Above: The setting sun reflects off a tailings pond behind Syncrude’s oilsands upgrading facility north of Fort McMurray on June 18. The plant converts bitumen extracted from oilsands into synthetic crude oil, which is then piped to southern refineries. Alberta’s oilsands are the third largest proven oil reserve in the world. Photograph by: Ryan Jackson, Edmonton Journal.
75 Alberta environment regulators now paid by oil industry
More than 75 environment officers who watched over oil industry activities left the provincial environment department this fall, to take higher paying jobs with the new industry-funded Alberta Energy Regulator. Another 75-plus are expected to leave in the spring.
In mid-November, the department also began handing over to the regulator thousands of files on oil industry activity pertaining to the Public Lands Act, according to documents obtained by the Journal.
This shift in staffing and the moving of years of files out of a government department to the new arm’s length regulator are key steps in the government’s plan, announced last spring, to create a more streamlined approval process for oil companies that wanted “one window” to get permits for new projects.
Previously, companies had to apply to the environment department for some permits and to the old regulator, the now defunct Energy Resources Conservation Board.
To achieve the “one window,” the provincial government handed over to the privately funded regulator responsibility for administering the Water Act, Public Lands Act, and the Environmental Protection and Enhancement Act (dealing with spills) as they pertain to energy companies.
Former Energy Minister Ken Hughes said last spring that the new regulator will have checks and transparency built in to make sure it enforces environment laws as strongly as occurred under the environment department. The new regulator is funded solely by industry, whereas previously, the regulator was funded jointly by industry and government.

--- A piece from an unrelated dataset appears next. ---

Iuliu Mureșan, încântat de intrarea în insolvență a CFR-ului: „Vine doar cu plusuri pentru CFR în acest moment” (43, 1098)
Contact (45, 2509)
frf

But New Democrat Rachel Notley worries the dismantling of large parts of the environment department will result in weaker protection because the Alberta Energy Regulator’s mandate is to advance oil industry activity.
“This is just another step going down this road — we now have a regulator whose prime mandate in legislation is to promote economic development and it is now also the prime environmental enforcer in the oilpatch,” said Notley.
Environment department staff began to move over in September, with the bulk leaving in late November, according to documents. The group includes fish and wildlife officers, forestry officers, biologists, and rangers in various locations.
The salaries in some cases are 25 to 80 per cent higher, noted Mike Dempsey, a vice-president of the Alberta Union of Provincial Employees. Many are union members who must give up AUPE membership to transfer, he added.
“We’re hoping they are bringing their work ethic over there,” said Dempsey. “We’re trying to take a glass-is-half-full approach. “
But there’s “a lot of talk around the coffee table,” about the perception of potential conflict of interest when employees’ salaries are paid by the industry they are enforcing, and not by taxpayers, he said.
“How unbiased can this be, just in perception?” said Dempsey.
Enforcement officers “will be in the position” of handing out penalties for poor practices on land-clearing to the companies paying their salaries, said Dempsey, adding that the department urged staff to apply for the new jobs.
The change for environmental enforcement is major and must be closely watched, said Notley.
“I think it’s going to come down to the culture of the organization,” and industry has more opportunity to influence the new regulator given that its chairman of the board is Gerry Protti, a founder of the oil industry lobby group, the Canadian Association of Petroleum Producers, she said.
Under Protti is chief executive, Jim Ellis, a former deputy minister of environment. His record is troubling, said Notley.
“It was on Ellis’s watch,” said Notley, that the department circulated an internal briefing note that criticized a respected environment group, the Pembina Institute, for publishing “negative media on the oilsands” and stated that was a reason to deny environmental groups standing at an oilsands hearing. The memo was revealed in a recent trial in which the judge ruled against the department.
Notley said she’s also worried that if the new regulator takes a softer approach to environmental enforcement for the energy industry, other industries will push the environment department to adopt the same approach.
Former Environment Minister Diana McQueen promised last spring that the department’s budget would not be cut, so there may be room to hire other staff, Notley noted.
The environment department will still oversee industries such as forestry and gravel excavation, and develop the regional land-use plans that will be key in determining acceptable industry activity and pollution levels, McQueen said.
Meanwhile, Brad Pickering, a longtime deputy minister, has been appointed to head Alberta’s environmental monitoring agency that will take over the job of measuring pollution in air, water and wildlife when the current joint federal provincial monitoring agency expires next year. That body may also hire away more people from the environment department, Dempsey added.
Pickering has been deputy minister of tourism, parks and recreation, solicitor general, sustainable resource development and municipal affairs.
Whitecourt MLA Robin Campbell took over the environment post two weeks ago.
A spokesperson for the Alberta Energy Regulator was unavailable for comment.